Risk of high inflation ‘clearly more costly’ than squeezing demand, Bank MPC member warns
The risk of inflation remaining high is “clearly more costly” than the possibility that higher interest rates will quash demand, according to a member of the Monetary Policy Committee (MPC).
In her first speech as a member of the MPC, Sarah Breeden set out two scenarios relevant for monetary policy makers, one in which inflation fell fast due to weak demand and another where it remained stubbornly high.
“The high inflation scenario would be clearly the more costly scenario – and it is therefore the most important scenario to lean against when we are setting monetary policy,” Breeden argued.
In the high inflation scenario, which was not an official forecast, it remained above four per cent until 2025 forcing the Bank Rate to climb to seven per cent.
She outlined a range of problems that arose from high inflation, such as denting business investment and hiring, which in turn depresses the productive capacity of the economy.
Poorer households tend to be hit harder by inflation while it can also increase the risk of “unexpected distributions” of income and wealth, she continued.
Reflecting her concerns about stubborn inflation, Breeden said “our job isn’t done” on bringing inflation down to the two per cent target.
“Given what we know now, I can say that it will be important for monetary policy to be restrictive for an extended period in order to return inflation sustainably to the two per cent target in the medium-term,” she said.
Her comments are the latest attempt from Bank officials to push back against market expectations that rate cuts will begin before next summer.

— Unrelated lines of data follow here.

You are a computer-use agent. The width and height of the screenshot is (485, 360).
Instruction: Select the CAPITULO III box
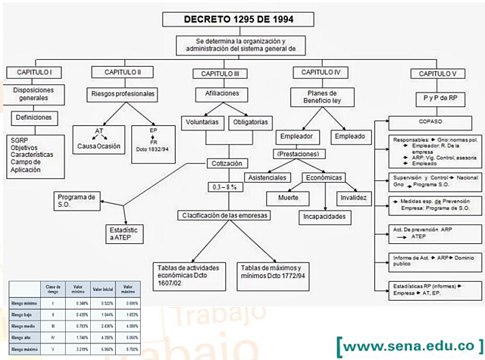pos(216,74)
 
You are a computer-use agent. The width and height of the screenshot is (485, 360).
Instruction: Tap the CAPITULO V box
pos(433,74)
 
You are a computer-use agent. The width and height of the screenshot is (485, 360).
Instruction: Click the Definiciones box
pos(33,117)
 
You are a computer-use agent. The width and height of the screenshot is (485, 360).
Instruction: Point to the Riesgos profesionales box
pos(123,94)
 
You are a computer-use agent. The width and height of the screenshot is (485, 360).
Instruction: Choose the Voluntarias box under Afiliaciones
pos(202,121)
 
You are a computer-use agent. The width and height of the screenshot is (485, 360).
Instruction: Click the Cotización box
pos(232,164)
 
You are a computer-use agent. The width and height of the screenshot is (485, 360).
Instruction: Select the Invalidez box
pos(353,197)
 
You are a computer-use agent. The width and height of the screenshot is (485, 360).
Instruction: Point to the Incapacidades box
pos(324,216)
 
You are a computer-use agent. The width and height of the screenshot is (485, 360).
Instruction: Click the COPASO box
pos(429,121)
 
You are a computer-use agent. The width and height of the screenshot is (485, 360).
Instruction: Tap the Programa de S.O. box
pos(76,201)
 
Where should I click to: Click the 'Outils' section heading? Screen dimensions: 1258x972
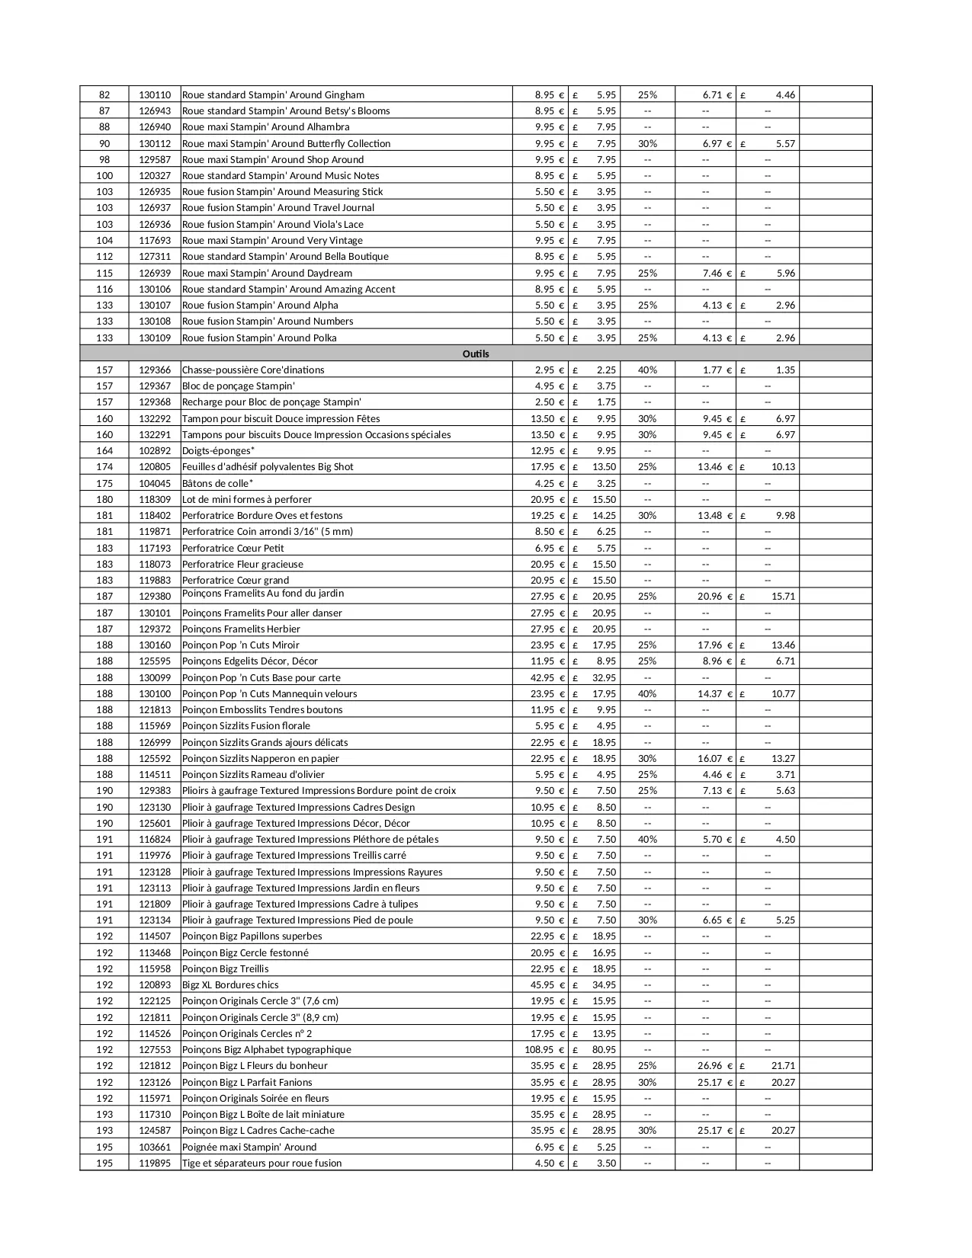point(476,354)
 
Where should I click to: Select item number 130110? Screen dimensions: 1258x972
point(155,95)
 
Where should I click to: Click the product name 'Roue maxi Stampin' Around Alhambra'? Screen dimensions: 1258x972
point(265,127)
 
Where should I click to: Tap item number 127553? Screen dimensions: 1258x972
point(155,1050)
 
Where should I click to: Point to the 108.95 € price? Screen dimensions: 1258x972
point(544,1050)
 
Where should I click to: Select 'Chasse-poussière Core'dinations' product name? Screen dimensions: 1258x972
point(253,370)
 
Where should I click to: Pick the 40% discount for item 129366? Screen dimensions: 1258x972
point(647,370)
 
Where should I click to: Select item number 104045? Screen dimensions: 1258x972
point(155,484)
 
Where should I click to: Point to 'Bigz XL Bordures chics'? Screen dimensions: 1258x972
point(230,985)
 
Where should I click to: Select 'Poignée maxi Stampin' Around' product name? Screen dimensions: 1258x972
point(249,1147)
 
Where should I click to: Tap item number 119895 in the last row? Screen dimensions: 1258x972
point(155,1164)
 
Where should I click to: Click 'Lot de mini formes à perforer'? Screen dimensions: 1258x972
point(246,500)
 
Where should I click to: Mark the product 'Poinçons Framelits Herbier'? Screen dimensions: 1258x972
point(241,629)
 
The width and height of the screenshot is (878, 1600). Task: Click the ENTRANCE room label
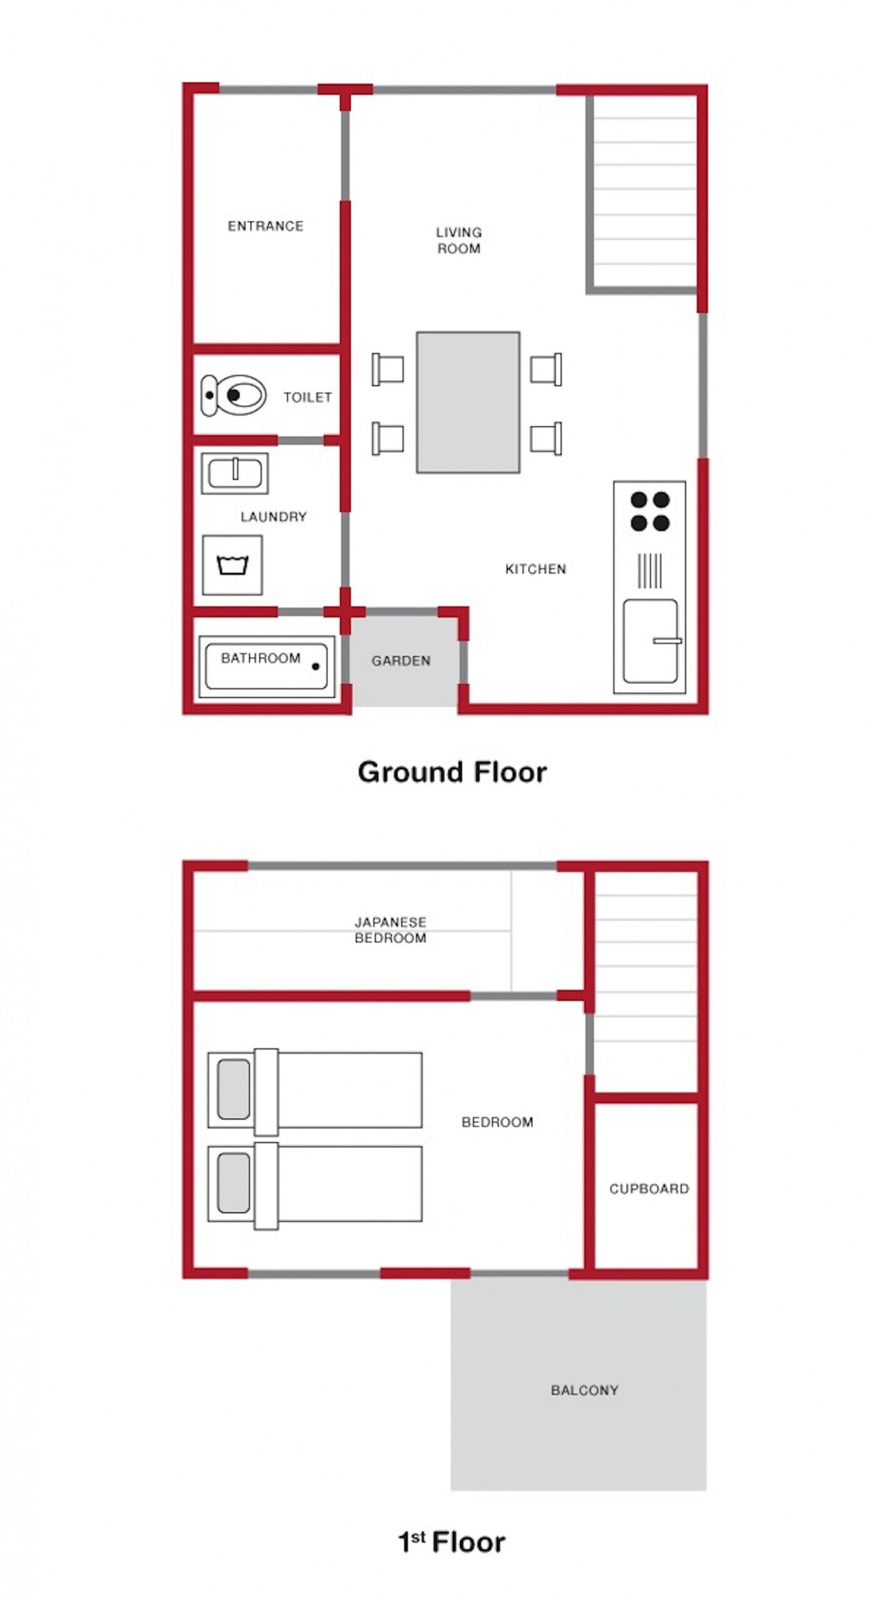point(266,226)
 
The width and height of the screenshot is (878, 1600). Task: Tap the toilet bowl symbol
point(234,394)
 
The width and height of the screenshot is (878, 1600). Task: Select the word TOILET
point(307,397)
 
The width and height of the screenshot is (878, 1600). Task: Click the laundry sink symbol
point(235,472)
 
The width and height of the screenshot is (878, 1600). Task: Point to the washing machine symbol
point(232,564)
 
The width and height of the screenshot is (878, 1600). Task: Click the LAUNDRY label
point(274,517)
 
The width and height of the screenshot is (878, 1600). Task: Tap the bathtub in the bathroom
point(267,667)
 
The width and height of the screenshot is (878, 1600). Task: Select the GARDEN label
point(401,661)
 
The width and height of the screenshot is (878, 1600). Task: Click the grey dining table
point(468,402)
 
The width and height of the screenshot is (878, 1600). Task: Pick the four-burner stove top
point(650,511)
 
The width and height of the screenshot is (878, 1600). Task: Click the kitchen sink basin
point(651,641)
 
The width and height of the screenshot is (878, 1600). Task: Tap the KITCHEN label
point(536,569)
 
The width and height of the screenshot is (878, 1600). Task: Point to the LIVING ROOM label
point(459,240)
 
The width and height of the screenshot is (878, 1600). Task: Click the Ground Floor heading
point(452,772)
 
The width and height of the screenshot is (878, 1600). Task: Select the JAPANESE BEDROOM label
point(391,929)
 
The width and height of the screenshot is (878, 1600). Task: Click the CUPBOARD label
point(649,1188)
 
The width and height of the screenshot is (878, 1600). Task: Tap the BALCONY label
point(584,1390)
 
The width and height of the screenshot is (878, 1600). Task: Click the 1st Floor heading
point(452,1542)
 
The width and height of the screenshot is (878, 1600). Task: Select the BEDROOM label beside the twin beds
point(497,1122)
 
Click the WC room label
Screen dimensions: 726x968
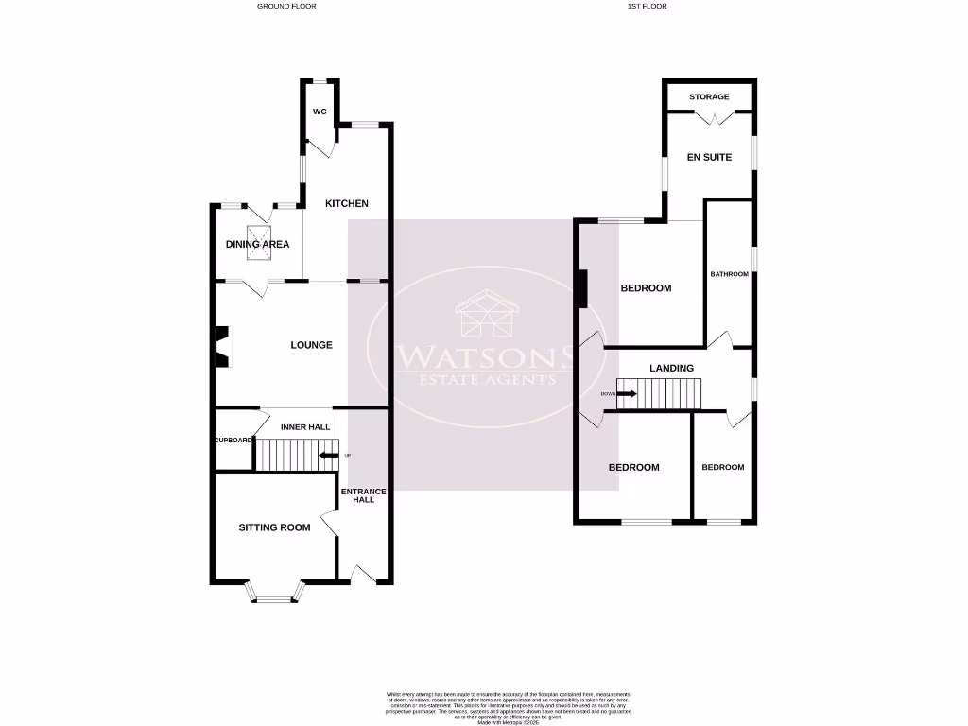pyautogui.click(x=320, y=112)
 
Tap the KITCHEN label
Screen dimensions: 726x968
pyautogui.click(x=347, y=203)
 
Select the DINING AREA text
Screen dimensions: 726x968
pyautogui.click(x=257, y=244)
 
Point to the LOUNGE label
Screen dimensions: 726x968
pyautogui.click(x=311, y=345)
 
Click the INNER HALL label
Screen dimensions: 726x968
pyautogui.click(x=305, y=427)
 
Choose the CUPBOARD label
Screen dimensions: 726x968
pyautogui.click(x=233, y=441)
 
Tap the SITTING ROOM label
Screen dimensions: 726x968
pyautogui.click(x=274, y=527)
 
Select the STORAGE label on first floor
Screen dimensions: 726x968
pyautogui.click(x=709, y=97)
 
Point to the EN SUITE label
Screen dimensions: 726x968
pyautogui.click(x=709, y=157)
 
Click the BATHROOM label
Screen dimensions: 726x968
pyautogui.click(x=729, y=274)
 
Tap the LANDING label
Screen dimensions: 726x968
pyautogui.click(x=672, y=368)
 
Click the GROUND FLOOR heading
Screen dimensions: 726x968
pyautogui.click(x=286, y=6)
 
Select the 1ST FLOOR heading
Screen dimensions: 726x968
pyautogui.click(x=647, y=6)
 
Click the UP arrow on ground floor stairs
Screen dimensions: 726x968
pyautogui.click(x=329, y=456)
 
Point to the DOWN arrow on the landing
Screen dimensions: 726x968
pyautogui.click(x=625, y=393)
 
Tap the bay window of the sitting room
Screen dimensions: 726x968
pyautogui.click(x=276, y=594)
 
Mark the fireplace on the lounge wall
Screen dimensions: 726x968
pyautogui.click(x=222, y=345)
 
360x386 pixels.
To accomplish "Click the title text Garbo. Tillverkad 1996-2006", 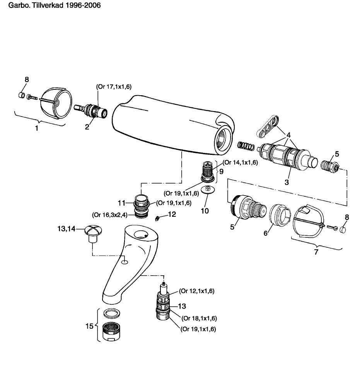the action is point(55,5).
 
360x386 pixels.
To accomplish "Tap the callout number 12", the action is point(172,214).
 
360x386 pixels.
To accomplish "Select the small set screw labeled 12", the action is point(157,218).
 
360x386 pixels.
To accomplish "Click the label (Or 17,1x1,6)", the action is point(114,87).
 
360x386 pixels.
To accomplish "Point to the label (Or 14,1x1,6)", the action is point(240,163).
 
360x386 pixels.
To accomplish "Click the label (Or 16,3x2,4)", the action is point(110,215).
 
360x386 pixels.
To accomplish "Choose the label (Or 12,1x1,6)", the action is point(197,291).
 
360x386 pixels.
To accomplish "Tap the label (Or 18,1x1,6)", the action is point(199,318).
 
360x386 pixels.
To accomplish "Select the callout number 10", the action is point(205,211).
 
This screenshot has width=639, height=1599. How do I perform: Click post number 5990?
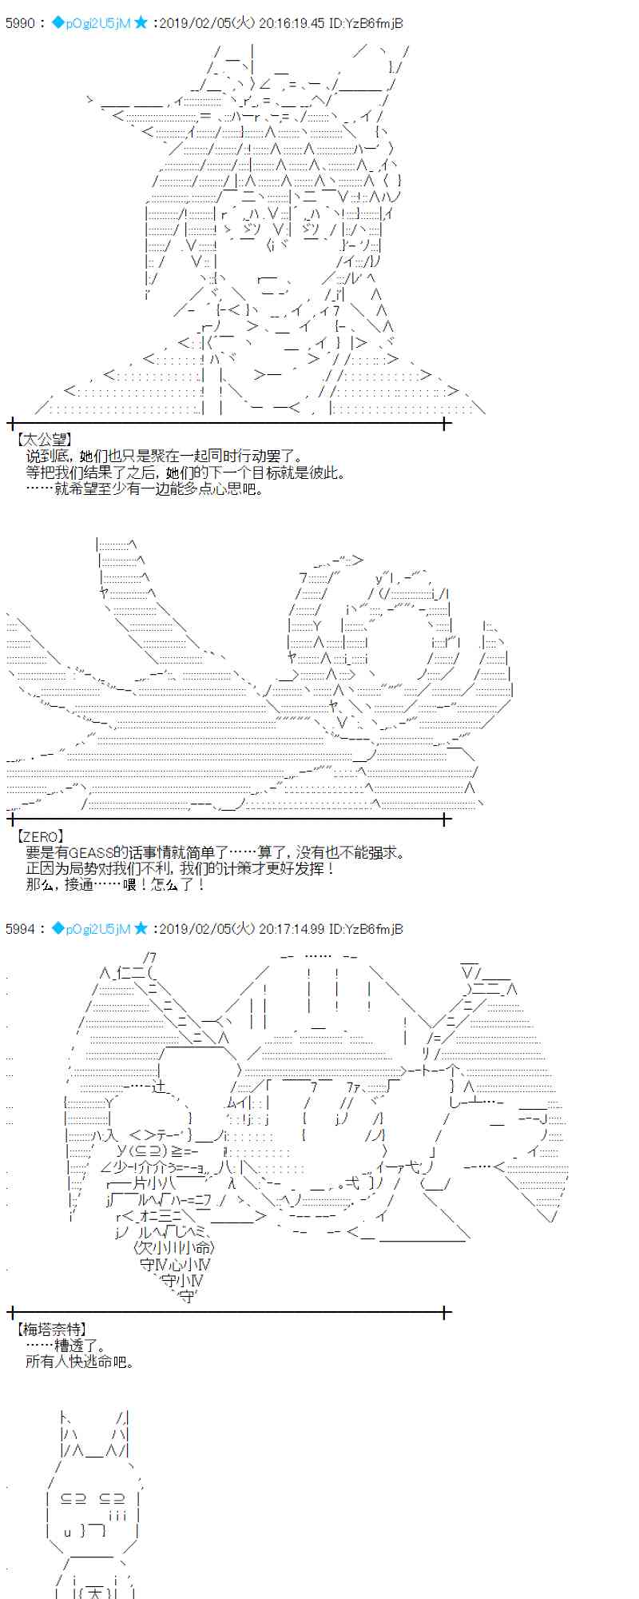(20, 23)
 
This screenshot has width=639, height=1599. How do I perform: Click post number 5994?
(20, 928)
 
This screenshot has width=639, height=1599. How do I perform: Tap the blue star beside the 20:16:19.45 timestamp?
(141, 23)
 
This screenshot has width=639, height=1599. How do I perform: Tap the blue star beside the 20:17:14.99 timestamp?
(141, 928)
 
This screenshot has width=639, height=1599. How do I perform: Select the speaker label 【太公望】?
(43, 439)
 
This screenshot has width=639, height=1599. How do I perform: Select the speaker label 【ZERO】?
(39, 837)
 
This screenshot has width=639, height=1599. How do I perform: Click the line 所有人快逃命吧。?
(80, 1362)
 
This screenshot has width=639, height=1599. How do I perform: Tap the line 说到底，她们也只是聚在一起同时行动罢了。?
(165, 456)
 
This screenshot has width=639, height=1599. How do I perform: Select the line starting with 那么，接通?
(116, 885)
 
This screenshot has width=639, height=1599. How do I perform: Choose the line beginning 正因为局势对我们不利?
(180, 869)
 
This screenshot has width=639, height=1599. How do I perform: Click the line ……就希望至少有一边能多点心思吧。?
(145, 488)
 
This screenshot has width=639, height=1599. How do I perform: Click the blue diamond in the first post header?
(57, 23)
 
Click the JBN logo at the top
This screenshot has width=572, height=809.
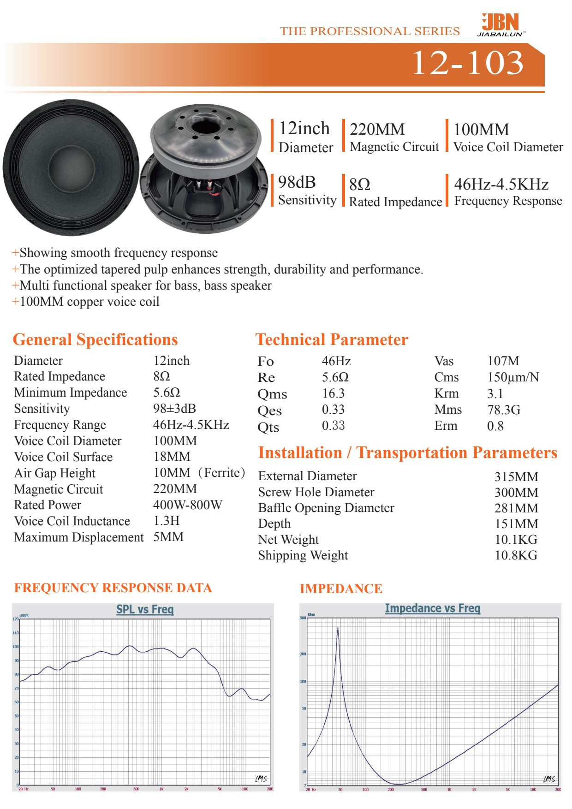coord(500,24)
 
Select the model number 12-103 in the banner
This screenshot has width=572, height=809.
coord(467,63)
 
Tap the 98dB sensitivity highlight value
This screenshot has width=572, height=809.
coord(297,183)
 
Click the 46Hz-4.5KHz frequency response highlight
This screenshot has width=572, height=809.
coord(501,184)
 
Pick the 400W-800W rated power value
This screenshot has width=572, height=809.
coord(187,505)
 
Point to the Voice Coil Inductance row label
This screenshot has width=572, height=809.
coord(72,521)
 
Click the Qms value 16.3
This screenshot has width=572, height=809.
coord(333,393)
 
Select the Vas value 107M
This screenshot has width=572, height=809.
coord(503,361)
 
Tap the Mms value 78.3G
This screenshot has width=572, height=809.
coord(503,410)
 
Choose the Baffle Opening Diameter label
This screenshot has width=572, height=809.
coord(326,508)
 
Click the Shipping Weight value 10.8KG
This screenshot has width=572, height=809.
coord(516,555)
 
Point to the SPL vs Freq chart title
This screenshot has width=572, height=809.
coord(145,609)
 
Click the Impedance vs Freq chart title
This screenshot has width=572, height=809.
coord(432,608)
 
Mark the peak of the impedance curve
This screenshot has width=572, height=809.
coord(338,628)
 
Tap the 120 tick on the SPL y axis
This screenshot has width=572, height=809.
coord(16,619)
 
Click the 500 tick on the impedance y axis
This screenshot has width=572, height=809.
coord(303,618)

Yesterday Ben Broadbent said he wanted to see “further evidence” of easing wage growth before backing cuts while last week Andrew Bailey stressed it was “really too early to start speculating about cutting interest rates“.
Traders will get further information on the fight against inflation when CPI figures for November are released tomorrow morning.
Last month saw the largest monthly fall in inflation since 1992, bringing the headline rate to 4.6 per cent. Markets expect a further fall, albeit much smaller, leaving it at 4.4 per cent.